- EXERCISE INSTRUCTIONS
Using the material below, return exactly the lines between the one holding "text input field" and the one holding "Click the furnishingstatus", inclusive, and no others.

- AVAILABLE DATA
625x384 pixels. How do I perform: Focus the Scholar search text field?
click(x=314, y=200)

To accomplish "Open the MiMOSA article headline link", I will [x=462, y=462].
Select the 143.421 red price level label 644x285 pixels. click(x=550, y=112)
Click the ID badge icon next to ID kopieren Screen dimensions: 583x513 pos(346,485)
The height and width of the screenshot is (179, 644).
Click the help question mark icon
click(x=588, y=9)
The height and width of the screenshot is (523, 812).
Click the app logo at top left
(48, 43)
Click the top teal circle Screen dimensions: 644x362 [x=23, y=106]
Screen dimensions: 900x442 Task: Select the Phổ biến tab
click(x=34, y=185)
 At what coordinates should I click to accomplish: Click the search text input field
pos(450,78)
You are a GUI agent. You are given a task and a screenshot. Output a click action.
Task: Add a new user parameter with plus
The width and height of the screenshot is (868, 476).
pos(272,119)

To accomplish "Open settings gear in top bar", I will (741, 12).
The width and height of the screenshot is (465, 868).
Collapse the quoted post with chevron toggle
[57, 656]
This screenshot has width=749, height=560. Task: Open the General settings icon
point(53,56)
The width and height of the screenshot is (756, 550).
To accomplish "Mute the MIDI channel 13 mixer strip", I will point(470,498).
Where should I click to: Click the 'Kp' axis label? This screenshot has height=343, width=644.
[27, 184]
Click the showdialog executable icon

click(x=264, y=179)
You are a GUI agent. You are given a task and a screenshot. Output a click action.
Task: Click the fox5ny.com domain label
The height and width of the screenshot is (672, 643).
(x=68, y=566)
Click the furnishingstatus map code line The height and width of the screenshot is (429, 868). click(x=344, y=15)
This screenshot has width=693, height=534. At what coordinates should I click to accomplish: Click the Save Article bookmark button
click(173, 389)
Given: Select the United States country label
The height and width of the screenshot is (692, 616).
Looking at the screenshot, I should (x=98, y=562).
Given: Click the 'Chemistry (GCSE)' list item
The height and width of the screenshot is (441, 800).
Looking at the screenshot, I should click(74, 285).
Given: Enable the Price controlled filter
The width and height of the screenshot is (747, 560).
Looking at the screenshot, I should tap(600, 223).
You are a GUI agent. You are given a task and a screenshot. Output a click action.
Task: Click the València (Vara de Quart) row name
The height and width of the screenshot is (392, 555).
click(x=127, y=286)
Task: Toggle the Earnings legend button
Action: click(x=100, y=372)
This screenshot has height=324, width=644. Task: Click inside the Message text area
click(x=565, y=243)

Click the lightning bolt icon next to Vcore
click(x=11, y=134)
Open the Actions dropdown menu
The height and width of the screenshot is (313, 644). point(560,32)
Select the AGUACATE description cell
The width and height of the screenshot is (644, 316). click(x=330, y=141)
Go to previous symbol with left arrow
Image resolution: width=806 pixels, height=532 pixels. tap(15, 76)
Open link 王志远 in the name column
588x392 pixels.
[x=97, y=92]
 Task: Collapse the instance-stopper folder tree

- RESPONSE
 At what coordinates should I click to accomplish: Click the search text input field
pos(450,78)
You are a GUI agent. You are given a task and a screenshot. Output a click action.
Task: Add a new user parameter with plus
The width and height of the screenshot is (868, 476).
pos(272,119)

To accomplish "Open settings gear in top bar", I will (741, 12).
The width and height of the screenshot is (465, 868).
Collapse the quoted post with chevron toggle
[57, 656]
This screenshot has width=749, height=560. Task: Open the General settings icon
point(53,56)
The width and height of the screenshot is (756, 550).
To accomplish "Mute the MIDI channel 13 mixer strip", I will point(470,498).
Where should I click to: Click the 'Kp' axis label? This screenshot has height=343, width=644.
[27, 184]
Click the showdialog executable icon

click(x=264, y=179)
You are a GUI agent. You are given a task and a screenshot. Output a click action.
Task: Click the fox5ny.com domain label
The height and width of the screenshot is (672, 643).
(x=68, y=566)
Click the furnishingstatus map code line The height and width of the screenshot is (429, 868). click(x=344, y=15)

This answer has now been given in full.